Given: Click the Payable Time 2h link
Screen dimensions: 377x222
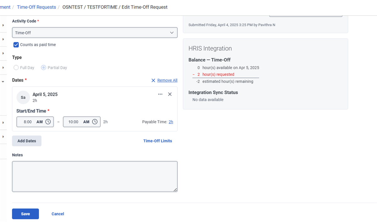Looking at the screenshot, I should (171, 122).
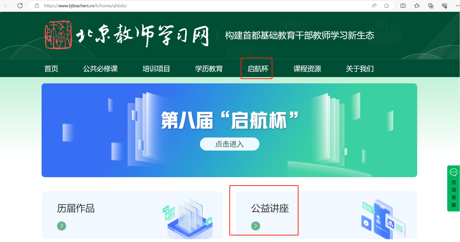460x242 pixels.
Task: View site info via lock icon
Action: (x=37, y=6)
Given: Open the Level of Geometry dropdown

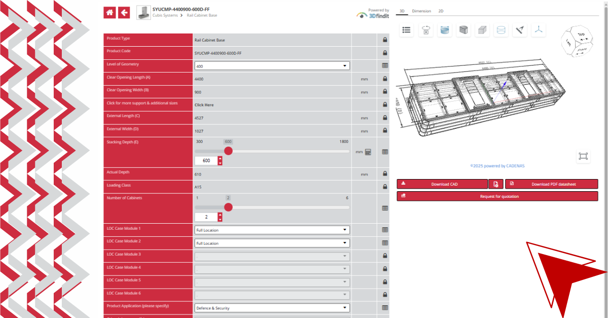Looking at the screenshot, I should click(272, 66).
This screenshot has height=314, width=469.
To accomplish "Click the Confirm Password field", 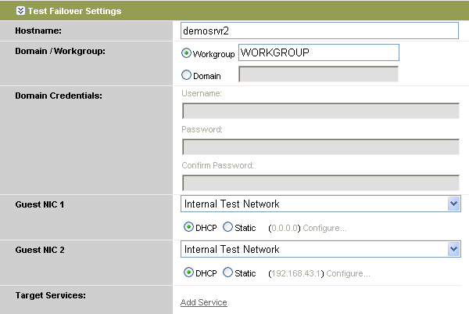I will [319, 182].
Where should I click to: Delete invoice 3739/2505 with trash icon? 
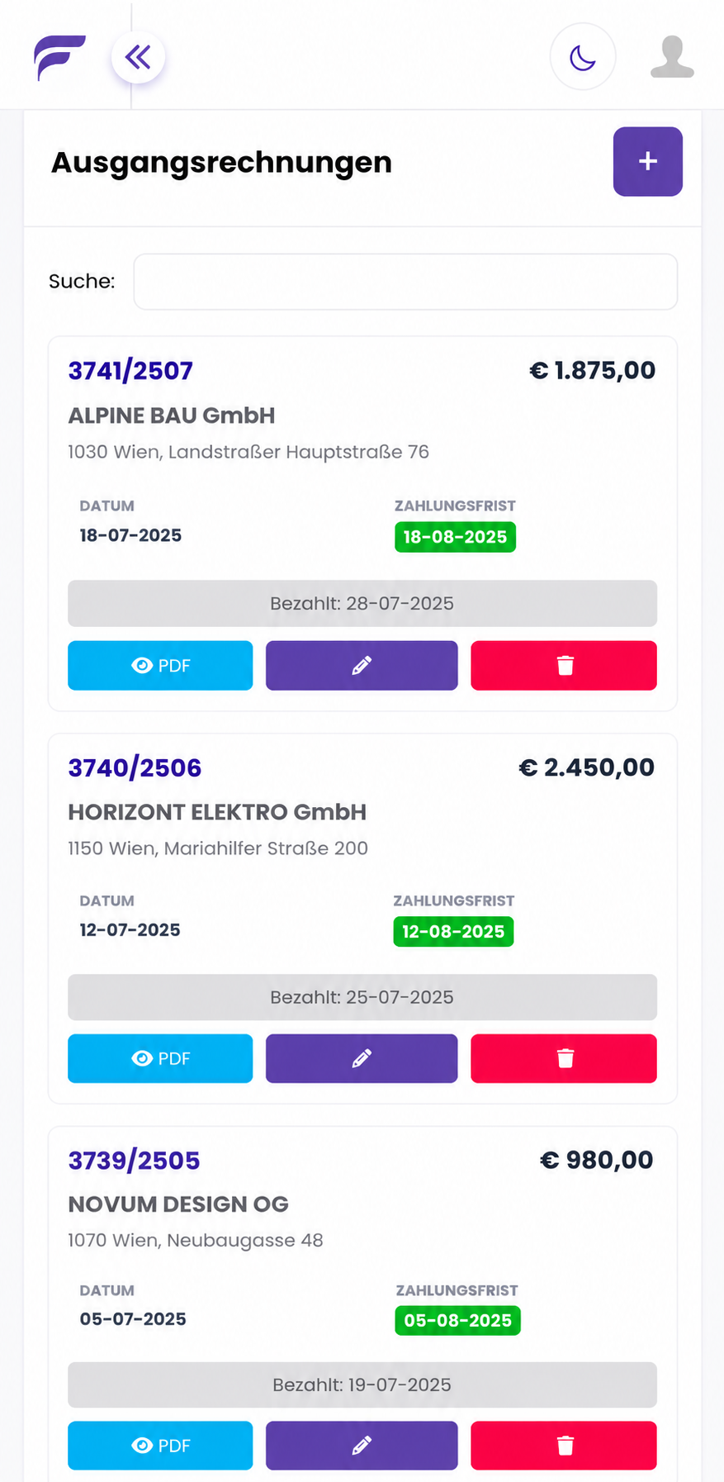(x=564, y=1445)
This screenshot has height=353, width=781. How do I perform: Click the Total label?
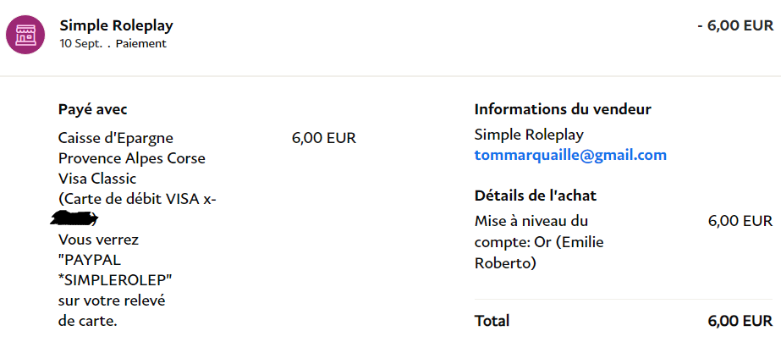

■ EXERCISE OBJECTIVE ■
Working from the records above, tally the lines that contain "width" and give only the total.

■ RESULT OF THIS TASK ■
2